The first third of this novel switches back and forth between Vietnam in the 1960s and the USA in 2006.

During Mai’s childhood in southern Vietnam, her grandfather has been decapitated by the Vietcong and her sister is killed by a stray bullet. As an adult in Virginia, USA, she works as a lawyer and looks after her ailing father.

Mai as Adult
Her father describes an episode in which Mai, who is usually calm and supportive, suddenly becomes agitated and uncommunicative:

“Suddenly, there is a crash. My heart leaps inside my chest. A calamitous look flashes across Mai’s face…She has turned stormy. She is an exclamation mark that screams out at you. I am unsure. Is she reachable…?

“ ‘Don’t talk to me,’ she says…Her voice comes from a place outside herself…

“Is it madness, spirit possession…?

“…and then as quickly as it all began, the storm vanishes” (1, pp. 79-80).

Mai and the Mynah Bird
When Mai is nine, her sister, thirteen, is killed by a stray bullet, and Mai becomes mute for many months.

During this time, Mai is vaguely aware of a mysterious presence, her interpretation of which is that “My sister has turned into a ghost” (1, p. 129).

And then there is the episode of the mynah bird, who not only repeats what people in the family say to it, but, to some extent, converses. The mystery is how the bird is picking up all kinds of new words that nobody is known to have said to it.

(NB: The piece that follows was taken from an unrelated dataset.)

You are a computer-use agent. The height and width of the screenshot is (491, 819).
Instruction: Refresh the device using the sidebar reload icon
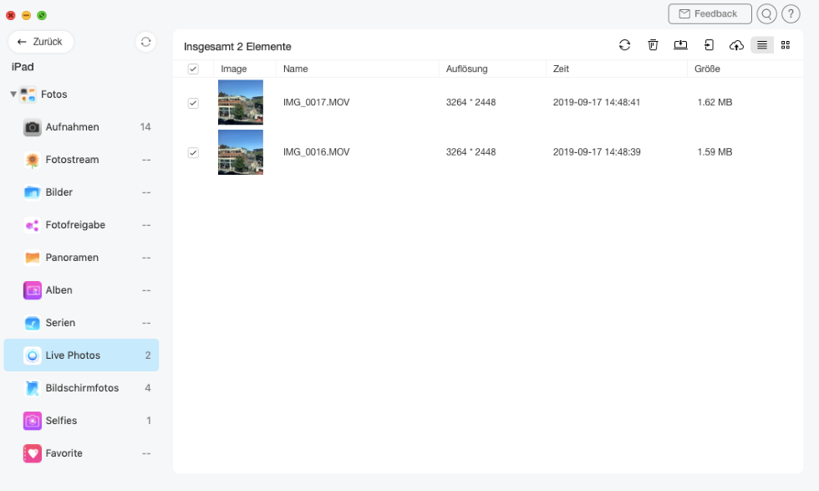click(145, 42)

Then, strangely, the bird starts to address Mai as “Cecile” and says “Cecile plays” (1, pp. 137-138). Mai does not know what the bird is talking about.

Apparently, mute Mai has a speaking alternate personality, Cecile, who has been playing with the mynah bird (although neither Mai nor her family thinks of it in terms of multiple personality). All are pleased when Mai soon starts to speak again.

1. Lan Cao. The Lotus and the Storm. New York, Viking, 2014.